The Party of Discontent

Would a third party candidate spoil the 1920 presidential election?

At least three presidential elections in the past three decades alone were very likely altered by third-party candidates:

  1. 1992: Independent candidate Ross Perot earned 19.7 million votes, mostly from Republican George H.W. Bush, likely tipping the election to Democrat Bill Clinton.
  2. 2000: Green Party candidate Ralph Nader earned 2.8 million votes, mostly from Democrat Al Gore, likely tipping the election (particularly the results in Florida) to Republican George W. Bush.
  3. 2016: Libertarian Party candidate Gary Johnson and Green Party candidate Jill Stein jointly combined for 5.9 million votes, primarily from Democrat Hillary Clinton (particularly in Stein’s case). Shifting a combined 80,000 votes in Michigan, Pennsylvania, and Wisconsin would have lost Republican Donald Trump the election.

This 1920 New York Times Magazine article considered the possibility that Socialist Party candidate Eugene Debs could throw the election. They drew a comparison to the at-the-time-well-recalled 1892 race:

In one memorable year, 1892, the discontented were chiefly Republicans, and in the West they voted for the Populist candidate, James B. Weaver, while in the East they stayed home in such large numbers as to elect a Democratic President [Grover Cleveland]. In recent years they have voted for Debs, without the slightest regard to his principles and solely by way of protest. This year, thanks to [Farmer–Labor Party presidential nominee Parley] Christensen’s nomination, neither party will be hurt more than the other.

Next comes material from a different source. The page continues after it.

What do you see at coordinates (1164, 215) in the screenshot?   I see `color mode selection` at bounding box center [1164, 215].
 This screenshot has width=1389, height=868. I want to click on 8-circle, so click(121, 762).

Indeed, neither major party was disproportionately hurt that year. Harding won the election with a commanding 404-127 Electoral College margin and 60.3 percent of the popular vote, while Debs won 3.4 percent and Christensen won 1.0 percent of the popular vote – and neither won any electoral votes. It’s hard to claim that either Debs or Christensen changed the election result.

However, neither Perot, Nader, Johnson, nor Stein won a single electoral vote either, yet are widely considered to have changed the election result. What’s the difference? The close margins of those elections. Since this article was published in 1920, only three different third-party candidates have won so much as a single electoral vote, yet the margins were decisive enough among the two main candidates that none of them proved to be spoilers.

  1. 1924: Progressive Party candidate Robert La Follette won 13 electoral votes, though Calvin Coolidge won a commanding 382-136 Electoral College victory over John W. Davis.
  2. 1948: States’ Rights Democrat (Dixiecrat) candidate Strom Thurmond won 39 electoral votes, though Harry Truman won a commanding 308-139 Electoral College victory over Thomas Dewey. Thurmond likely took more votes away from Truman, meaning Thurmond’s candidacy didn’t change the election result so much as prevent Truman from winning by an even larger margin.
  3. 1968: American Independent Party candidate George Wallace won 46 electoral votes, but in an echo of two decades prior, Wallace’s candidacy didn’t change the election result so much as prevent Richard Nixon from winning by even more than his actual 301-191 Electoral College margin.

(Libertarian Party presidential candidate John Hospers technically won a single electoral vote in 1972, but that was Virginia faithless elector Roger MacBride, who was supposed to vote for Richard Nixon as his state had.)

As for 2020, neither Libertarian Party candidate Jo Jorgensen nor Green Party candidate Howie Hawkins appear to be making as much of a splash as their 2016 predecessors, at least so far. And no other candidate has announced who plausibly seems like they could even attain 1 percent of the vote, for now.